I watched them in gangs,
scooping up fish or unwary birds.
No gourmets – crude
they swallow their food whole,
in one gulp.

But it’s rough for immigrants
new kids on the block
thought odd, not wanted
living as they must.
They cruise together
hang tough and take their knocks.

*White Pelicans have recently migrated into Wisconsin from the Plains States.

Len Tews

******************************
We Were Lions

when my uncle grabbed my aunt’s arm
and marched her around the lawn –
hup-two-three-four - showing off
on leave, before he went
to fight the Nazi’s.

I didn’t know, just a kid
but we seemed so Right and Invincible.
Of course we would win, didn’t we always?
D-Day, A-bomb, H-bomb, VE day, VJ Day.
Hitler and Tojo finished.

Myron Krebs pedaled his bike
down our road yelling The war is over! The war is over!
And the boys came home
went to college on the G.I. Bill,
raised their families, got good jobs.
There was money to be made and we made it.
We were Lions, cat-trotting the globe –
Viet Nam, Grenada, Korea, Panama, and Iraq.

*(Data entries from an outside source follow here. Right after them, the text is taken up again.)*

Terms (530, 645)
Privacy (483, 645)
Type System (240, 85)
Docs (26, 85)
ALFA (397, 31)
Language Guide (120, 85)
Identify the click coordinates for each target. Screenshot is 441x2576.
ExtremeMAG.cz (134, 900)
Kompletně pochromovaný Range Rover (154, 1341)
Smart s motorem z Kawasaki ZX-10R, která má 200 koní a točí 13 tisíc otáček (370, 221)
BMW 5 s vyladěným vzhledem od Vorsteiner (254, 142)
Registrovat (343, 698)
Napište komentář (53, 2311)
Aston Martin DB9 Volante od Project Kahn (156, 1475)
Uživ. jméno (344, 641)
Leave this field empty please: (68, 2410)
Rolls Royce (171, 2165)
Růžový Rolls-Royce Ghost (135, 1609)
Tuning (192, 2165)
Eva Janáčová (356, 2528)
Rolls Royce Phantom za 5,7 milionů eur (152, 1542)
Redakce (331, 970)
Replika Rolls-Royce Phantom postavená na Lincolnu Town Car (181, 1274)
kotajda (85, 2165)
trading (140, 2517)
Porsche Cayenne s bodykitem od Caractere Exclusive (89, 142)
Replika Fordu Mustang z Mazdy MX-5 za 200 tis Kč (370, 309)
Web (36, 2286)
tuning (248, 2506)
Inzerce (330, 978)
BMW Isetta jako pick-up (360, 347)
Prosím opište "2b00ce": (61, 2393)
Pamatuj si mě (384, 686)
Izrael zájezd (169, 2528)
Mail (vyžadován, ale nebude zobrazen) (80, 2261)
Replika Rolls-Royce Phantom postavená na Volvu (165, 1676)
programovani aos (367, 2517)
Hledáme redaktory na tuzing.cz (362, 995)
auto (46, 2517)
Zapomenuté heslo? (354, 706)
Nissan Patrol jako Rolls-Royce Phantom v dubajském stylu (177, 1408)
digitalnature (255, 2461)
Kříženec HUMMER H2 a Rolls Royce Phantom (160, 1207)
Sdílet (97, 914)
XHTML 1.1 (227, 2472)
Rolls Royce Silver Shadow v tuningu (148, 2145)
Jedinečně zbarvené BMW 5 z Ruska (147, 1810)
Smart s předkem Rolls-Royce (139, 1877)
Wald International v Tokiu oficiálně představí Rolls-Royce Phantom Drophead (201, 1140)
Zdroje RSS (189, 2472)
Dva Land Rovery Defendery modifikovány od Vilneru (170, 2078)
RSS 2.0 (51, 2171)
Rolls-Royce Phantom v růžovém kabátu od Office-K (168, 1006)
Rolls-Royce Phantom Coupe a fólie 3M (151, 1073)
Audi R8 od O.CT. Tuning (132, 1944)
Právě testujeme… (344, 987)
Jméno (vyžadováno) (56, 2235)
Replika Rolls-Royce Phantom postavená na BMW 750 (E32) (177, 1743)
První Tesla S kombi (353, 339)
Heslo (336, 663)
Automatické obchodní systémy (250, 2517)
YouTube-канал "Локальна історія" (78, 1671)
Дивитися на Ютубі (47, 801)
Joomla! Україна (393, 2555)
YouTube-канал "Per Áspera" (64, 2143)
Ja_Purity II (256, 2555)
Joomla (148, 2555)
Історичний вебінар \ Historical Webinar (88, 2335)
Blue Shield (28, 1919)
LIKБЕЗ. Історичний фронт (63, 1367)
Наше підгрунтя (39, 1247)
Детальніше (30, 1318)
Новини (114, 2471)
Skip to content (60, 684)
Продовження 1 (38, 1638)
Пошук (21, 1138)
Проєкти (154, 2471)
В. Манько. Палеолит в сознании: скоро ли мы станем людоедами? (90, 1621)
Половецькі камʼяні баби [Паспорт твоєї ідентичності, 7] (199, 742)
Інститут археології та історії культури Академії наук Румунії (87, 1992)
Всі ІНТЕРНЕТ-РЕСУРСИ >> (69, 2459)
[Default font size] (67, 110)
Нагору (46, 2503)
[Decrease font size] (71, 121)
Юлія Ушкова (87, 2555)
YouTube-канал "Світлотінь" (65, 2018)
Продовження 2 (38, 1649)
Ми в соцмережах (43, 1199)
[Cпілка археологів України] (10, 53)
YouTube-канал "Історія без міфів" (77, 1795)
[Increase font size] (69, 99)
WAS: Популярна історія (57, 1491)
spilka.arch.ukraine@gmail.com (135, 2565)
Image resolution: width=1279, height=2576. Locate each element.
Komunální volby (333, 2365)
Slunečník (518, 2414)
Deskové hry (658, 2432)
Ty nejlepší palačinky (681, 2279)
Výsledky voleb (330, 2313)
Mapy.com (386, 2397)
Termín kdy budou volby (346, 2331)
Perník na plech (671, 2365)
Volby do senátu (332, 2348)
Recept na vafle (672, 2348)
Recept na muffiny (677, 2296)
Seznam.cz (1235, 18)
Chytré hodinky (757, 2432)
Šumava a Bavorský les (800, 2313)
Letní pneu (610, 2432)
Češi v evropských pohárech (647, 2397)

And we ate the lion’s share,
bought and bought –
Mediterranean furniture, TV’s, stereos, grills,
lawnmowers and other junk filled our garages
parked two cars in the driveway, jammed our
basements with home theaters and rumpus rooms
stuffed our closets and freezers. The joists groaned
knick-knacks Made in China
precarious on the shelves.

Now, a man of no-color
I am pushed around
the cruise ship in a wheel chair –
pinched nerve.
People of color wait on me
while I buy T-shirts
on their islands. Hey, Papi.

Damn global warming!
The lions want more.
Glen Beck cries on Fox News,
Here I stand with my God and my country,
paranoid about health care
and creeping socialism.

Wooly hair begins to grow
here and there
We swallow another pain pill.
Our roar becomes a bleat.
Weak and obese –
we leave like lambs.
buy a cap cheap.

Len Tews
Len Tews retired in 1996 after teaching biology for thirty-two years at The University of Wisconsin. He moved to Seattle where he took up the writing of poetry, first as a genealogical pursuit, believing the most important memories of people are their stories, then moved on to other subjects -- Buddhism and nature particularly.
He became active in the Seattle poetry scene reading at open mikes and publishing. Some of his poetry has been collected into four chapbooks: Family Poems, Dance Steps in Brass, The Moon Is Not Yet and Frayed Ends. His work has also been published in Bellowing Ark, Mid-America Poetry Review, The Wisconsin Review, Fox Cry, HA, Writer's Haven Press's Moons Upside Down, Stars in Rows, Cascade, and other places. His poetry has won prizes from Peninsula Pulse and The National League of Pen Women. He was nominated, but did not win, Seattle’s Poet Populist. He recently moved back to Oshkosh, Wisconsin where he raised a family.